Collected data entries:
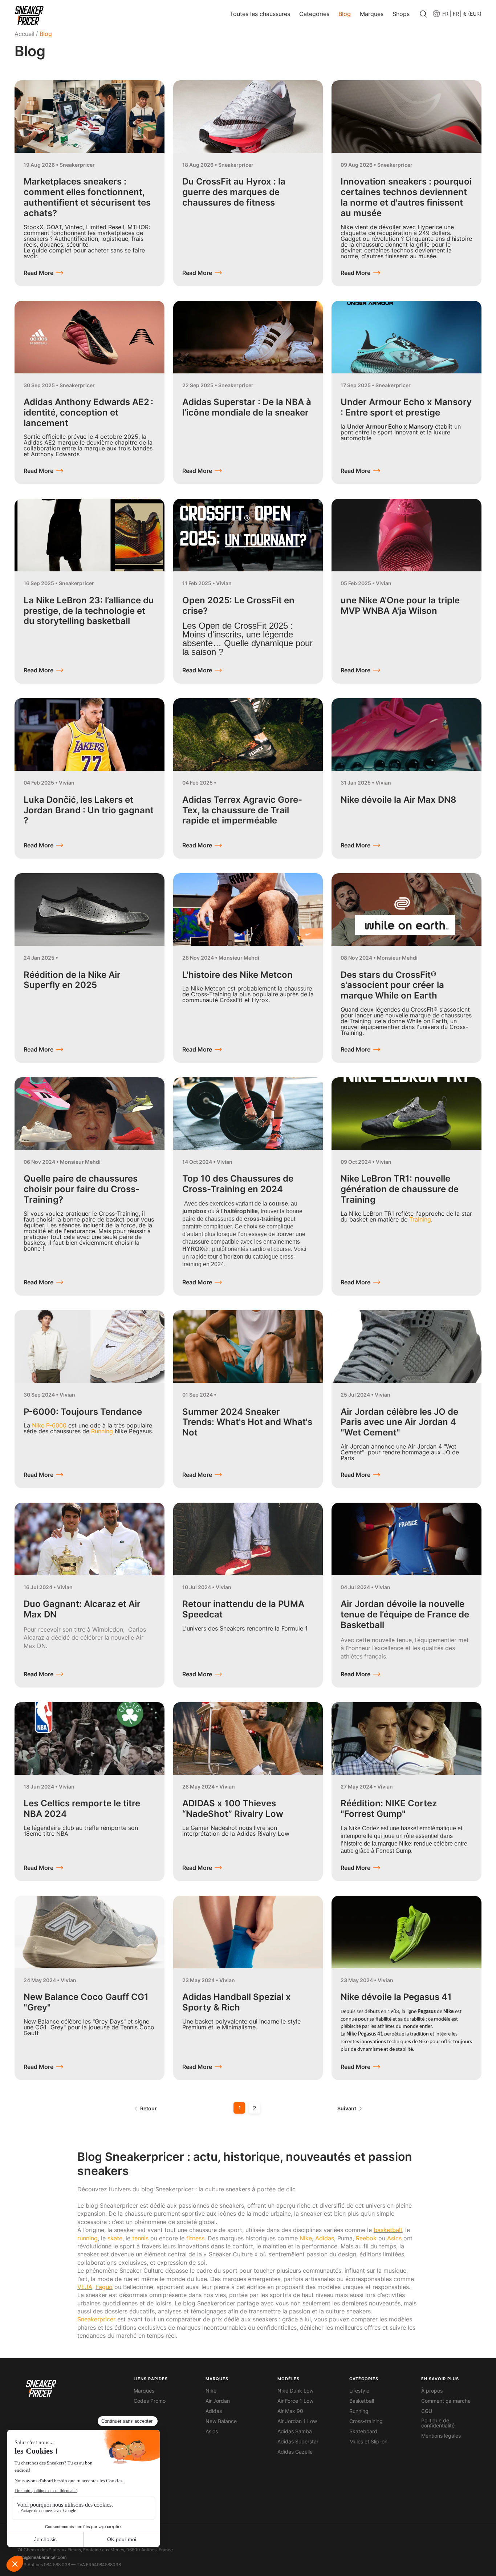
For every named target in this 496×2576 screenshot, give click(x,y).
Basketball (361, 2400)
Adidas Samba (294, 2431)
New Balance (221, 2421)
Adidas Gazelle (295, 2451)
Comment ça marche (446, 2400)
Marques (144, 2390)
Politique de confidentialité (438, 2423)
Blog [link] (344, 13)
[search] (423, 14)
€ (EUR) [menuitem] (472, 13)
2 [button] (254, 2108)
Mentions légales (441, 2435)
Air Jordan (218, 2400)
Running (359, 2411)
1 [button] (239, 2108)
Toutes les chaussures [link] (260, 13)
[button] (455, 13)
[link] (29, 15)
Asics (212, 2431)
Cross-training (366, 2421)
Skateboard (363, 2431)
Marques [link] (371, 13)
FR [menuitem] (456, 13)
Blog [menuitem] (46, 34)
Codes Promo (150, 2400)
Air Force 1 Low (295, 2400)
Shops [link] (401, 13)
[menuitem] (440, 13)
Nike (211, 2390)
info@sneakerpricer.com (41, 2557)
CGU (426, 2411)
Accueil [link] (24, 33)
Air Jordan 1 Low (297, 2421)
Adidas (214, 2411)
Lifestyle (359, 2390)
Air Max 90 (290, 2411)
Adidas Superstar (297, 2441)
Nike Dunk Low (295, 2390)
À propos (432, 2390)
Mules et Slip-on (368, 2441)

TASK GOAL >>
Look above for the line containing "[link] (29, 15)". Output from there through the line containing "Air Jordan 1 Low (297, 2421)", exactly and inclusively.

YOUR SOLUTION >>
[link] (29, 15)
Asics (212, 2431)
Cross-training (366, 2421)
Skateboard (363, 2431)
Marques [link] (371, 13)
FR [menuitem] (456, 13)
Blog [menuitem] (46, 34)
Codes Promo (150, 2400)
Air Force 1 Low (295, 2400)
Shops [link] (401, 13)
[menuitem] (440, 13)
Nike (211, 2390)
info@sneakerpricer.com (41, 2557)
CGU (426, 2411)
Accueil [link] (24, 33)
Air Jordan 1 Low (297, 2421)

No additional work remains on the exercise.